When Pagan Altar released their self-titled demo in 1982, it wasn’t just their music that intrigued the few people who were paying attention. “Pagan Altar are actual practicing Satanists,” declared US zine Whiplash when reviewing Pagan Altar – the mysterious London quartet’s first appearance in the international metal press, and one of the last for many years.
As with several other bands in the early 80s, the devoutness of Pagan Altar’s diabolism may have been somewhat sensationalised, but on the subject of their shadowy, mystical, Sabbath-school proto-doom metal, Whiplash’s spot-on assessment still stands up: “The band does produce a strange feeling of dread in their music... These guys sound like they really want your soul!”
Pagan Altar are one of the greatest, if most enigmatic doom bands the metal scene has ever produced.

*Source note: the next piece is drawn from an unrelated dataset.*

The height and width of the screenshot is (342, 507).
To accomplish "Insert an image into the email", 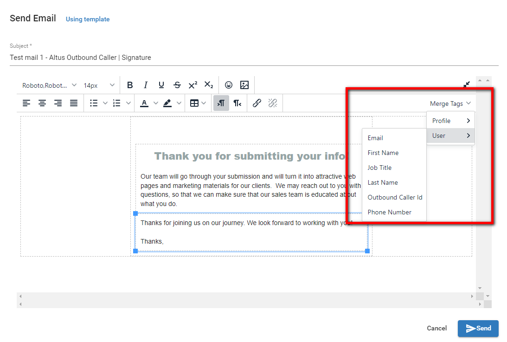I will point(244,85).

But where the likes of Pentagram, Trouble, St Vitus and Candlemass have been rightly celebrated for the contribution to doom, Pagan Altar have never received the widespread credit they’re due.
They were the brainchild of vocalist Terry Jones and his guitarist son Alan, who started the band in 1978 (though the familial connection was initially kept vague). The two spent five years refining their musical vision, amassing a wealth of unreleased demo material at their own Pagan Studios facility in Brockley, South London.

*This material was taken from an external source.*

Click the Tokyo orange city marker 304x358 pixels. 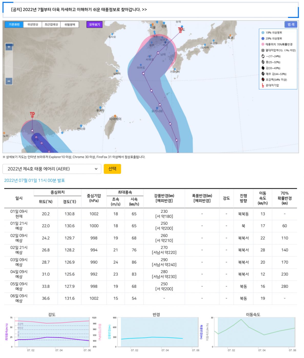coord(230,36)
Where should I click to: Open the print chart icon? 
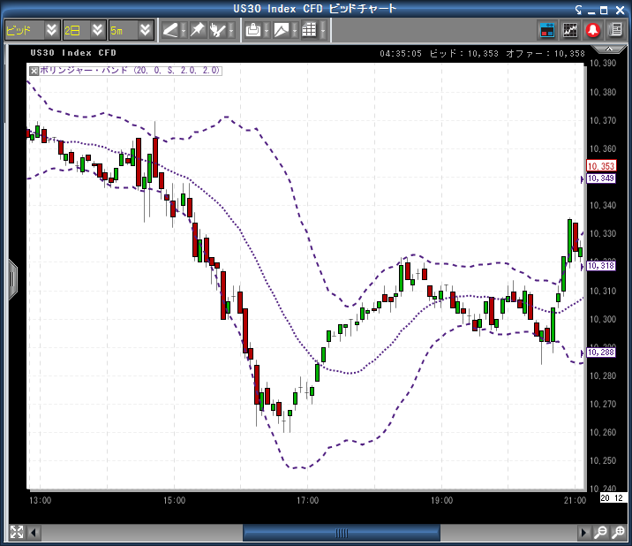[253, 30]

According to band lore this Victorian building was built on a crossroads where witches were burnt, and teemed with ghostly activity. One early bassist was found sitting pale and petrified in the corner murmuring “I’ve seen it, I’ve seen it,” insisting that a woman in black had drifted across the studio before dropping through the floor. Little wonder Terry and Alan had to work around a continuously revolving door of rhythm sections.
The Pagan Altar demo contained 40 minutes of hard-hitting occultic heavy metal drenched in gothic folk-horror atmospherics, presenting a far spookier prospect than their nearest contemporaries on the New Wave Of British Heavy Metal circuit. Witchfinder General sang about sex, drugs and rock’n’roll in between dabbling with diabolism, but Pagan Altar deployed only the most oppressively dark themes.
To bring this atmosphere to life, the band’s ambitiously elaborate stage show was based on a Satanic church theme, with an altar draped in velvet, human skulls burning incense, inverted crosses, black candles, a coffin belching dry ice, bandmates processing onstage in hooded black robes, Satanic invocations and explosive pyrotechnics.
Yet record companies weren’t biting. By 1983 the NWOBHM bubble had burst. Occult imagery was increasingly unfashionable, while the latest metallic trends - glam and thrash - were worlds away from Pagan Altar’s “slow paced brain picking metal in the early 70s tradition” (another spot-on appraisal from Whiplash zine).
Overlooked and left behind, Pagan Altar gave up the ghost sometime in 1986. Once again, their timing wasn’t great; Candlemass soon released the landmark Epicus Doomicus Metallicus, effectively kickstarting the doom genre in earnest. A freakishly cult micro-scene slowly mushroomed into a flourishing global movement, while Pagan Altar’s visionary stack of old tapes kept gathering dust.
When a bootlegger pressed the 1982 demo to vinyl, Terry and Alan resolved to remaster and release the recordings via their own Oracle Records imprint. Finally the world was ready for Pagan Altar; the CD had an inspirational impact on a new generation of doomhounds, excited to uncover this astonishing missing link in doom history. Consequently, in 2004 Pagan Altar reformed and released two excellent collections of rerecorded archive material, Lords Of Hypocrisy and Magical & Mythical, showcasing the timeless charm of Terry’s declamatory nasal storytelling and Alan’s effusive guitar heroism. Work on a fourth album was shelved when results fell short of the Joneses’ expectations, but tragically, with the recordings in limbo, in 2015 Terry died of cancer.
Resolving to honour his dad’s legacy, Alan rerecorded the material and released The Room Of Shadows in 2017. A concert to launch its release, with American singer Brendon Radigan, was intended as a celebratory endpoint, but the band continue playing, slowly piecing together a new LP. Appropriately, like the witch’s ghost in their old studio, Pagan Altar refuses to die.